If you’re looking for a healthy and tasty meal, Teriyaki Salmon Bowls with Crispy Brussels Sprouts are perfect for you! This dish is not only easy to make, but it also combines delicious flavors that everyone in the family will love. Let’s dive into this simple recipe!
Why Make This Recipe
You should make this recipe because it’s quick, healthy, and full of flavor! The salmon is rich in nutrients, and the Brussels sprouts add a nice crunch. It’s a great way to enjoy a balanced meal without spending hours in the kitchen. Plus, your family will ask for seconds!
How to Make Teriyaki Salmon Bowls with Crispy Brussels Sprouts
Ingredients:
- 1 pound salmon fillets
- 1/4 cup soy sauce
- 2 tablespoons honey
- 1 tablespoon rice vinegar
- Brussels sprouts
- Olive oil
- Salt and pepper
- Cooked rice
- Sesame seeds
- Green onions
Directions:
- Preheat the oven to 400°F (200°C).
- In a bowl, mix soy sauce, honey, and rice vinegar together.
- Marinate the salmon in this mixture for 15-30 minutes.
- Trim and halve the Brussels sprouts, then toss them with olive oil, salt, and pepper.
- Roast the Brussels sprouts on a baking sheet for about 20 minutes until crispy.
- While the Brussels sprouts are roasting, cook the salmon in a skillet over medium heat for about 5-7 minutes on each side, or until it’s cooked through.
- Serve the salmon on a bed of cooked rice, top with roasted Brussels sprouts, and sprinkle with sesame seeds and chopped green onions. Enjoy your delicious and healthy meal!
How to Serve Teriyaki Salmon Bowls with Crispy Brussels Sprouts
Serve the bowls hot. You can add extra soy sauce or sprinkle more sesame seeds on top for even more flavor. These bowls make a vibrant and colorful plate that is fun to eat!
How to Store Teriyaki Salmon Bowls with Crispy Brussels Sprouts
To store any leftovers, place them in an airtight container in the fridge. They will last for 2-3 days. When you want to eat them again, just reheat the salmon and Brussels sprouts in the microwave or on the stove.
Tips to Make Teriyaki Salmon Bowls with Crispy Brussels Sprouts
- Make sure to marinate the salmon for at least 15 minutes for better flavor.
- You can add other vegetables like bell peppers or carrots for more color and nutrition.

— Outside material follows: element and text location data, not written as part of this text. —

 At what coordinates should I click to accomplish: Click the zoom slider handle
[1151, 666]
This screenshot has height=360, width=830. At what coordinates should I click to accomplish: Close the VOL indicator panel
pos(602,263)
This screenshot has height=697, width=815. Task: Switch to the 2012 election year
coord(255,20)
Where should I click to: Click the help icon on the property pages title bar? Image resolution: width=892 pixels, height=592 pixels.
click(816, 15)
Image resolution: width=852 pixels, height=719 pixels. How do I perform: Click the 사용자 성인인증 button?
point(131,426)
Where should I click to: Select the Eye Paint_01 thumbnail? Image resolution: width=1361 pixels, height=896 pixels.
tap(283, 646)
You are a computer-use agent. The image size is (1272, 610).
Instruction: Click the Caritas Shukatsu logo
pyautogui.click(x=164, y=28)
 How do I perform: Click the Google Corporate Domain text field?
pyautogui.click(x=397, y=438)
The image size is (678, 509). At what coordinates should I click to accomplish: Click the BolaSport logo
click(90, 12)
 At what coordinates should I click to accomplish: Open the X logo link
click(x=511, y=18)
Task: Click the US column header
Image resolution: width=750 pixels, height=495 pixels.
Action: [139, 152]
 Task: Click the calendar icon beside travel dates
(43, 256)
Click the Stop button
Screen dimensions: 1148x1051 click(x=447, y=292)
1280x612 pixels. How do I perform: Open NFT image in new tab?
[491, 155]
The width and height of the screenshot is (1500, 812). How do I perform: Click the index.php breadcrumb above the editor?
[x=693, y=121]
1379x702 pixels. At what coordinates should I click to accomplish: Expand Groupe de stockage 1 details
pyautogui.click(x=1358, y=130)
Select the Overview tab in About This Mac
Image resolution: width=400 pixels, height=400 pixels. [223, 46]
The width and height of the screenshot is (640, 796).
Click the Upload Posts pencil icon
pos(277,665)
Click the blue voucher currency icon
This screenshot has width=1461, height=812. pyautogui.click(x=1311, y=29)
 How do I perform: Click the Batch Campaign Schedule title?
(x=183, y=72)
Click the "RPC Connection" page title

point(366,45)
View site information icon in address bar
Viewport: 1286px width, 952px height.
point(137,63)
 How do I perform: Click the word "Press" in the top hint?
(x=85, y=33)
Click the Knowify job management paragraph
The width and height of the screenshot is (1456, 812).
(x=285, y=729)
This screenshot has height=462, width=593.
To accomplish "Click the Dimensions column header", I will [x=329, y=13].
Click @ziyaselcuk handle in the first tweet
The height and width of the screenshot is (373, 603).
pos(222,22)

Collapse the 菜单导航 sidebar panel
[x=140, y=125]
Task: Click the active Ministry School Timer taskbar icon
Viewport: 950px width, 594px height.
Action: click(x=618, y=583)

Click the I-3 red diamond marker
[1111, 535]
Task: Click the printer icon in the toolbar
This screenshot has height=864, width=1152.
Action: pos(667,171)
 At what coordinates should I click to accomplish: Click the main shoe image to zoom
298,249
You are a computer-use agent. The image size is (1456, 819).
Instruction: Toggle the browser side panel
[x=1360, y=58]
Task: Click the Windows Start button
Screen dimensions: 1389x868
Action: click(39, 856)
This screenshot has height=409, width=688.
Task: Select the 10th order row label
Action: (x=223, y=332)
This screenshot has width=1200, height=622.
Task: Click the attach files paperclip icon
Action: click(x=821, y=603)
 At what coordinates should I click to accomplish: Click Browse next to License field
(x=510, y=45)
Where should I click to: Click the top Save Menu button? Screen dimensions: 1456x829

- If you want to save time, you can use pre-cooked rice.
Variation
Feel free to switch up the protein! You can use chicken or tofu instead of salmon. The marinade works well with different proteins, so get creative!
FAQs
1. Can I use frozen salmon?
Yes, you can use frozen salmon! Just make sure to thaw it completely before marinating.
2. What if I don’t like Brussels sprouts?
No problem! You can use other veggies like broccoli, green beans, or asparagus.
3. Is this recipe good for meal prep?
Absolutely! These bowls are great for meal prep. Just store the components separately until you’re ready to eat.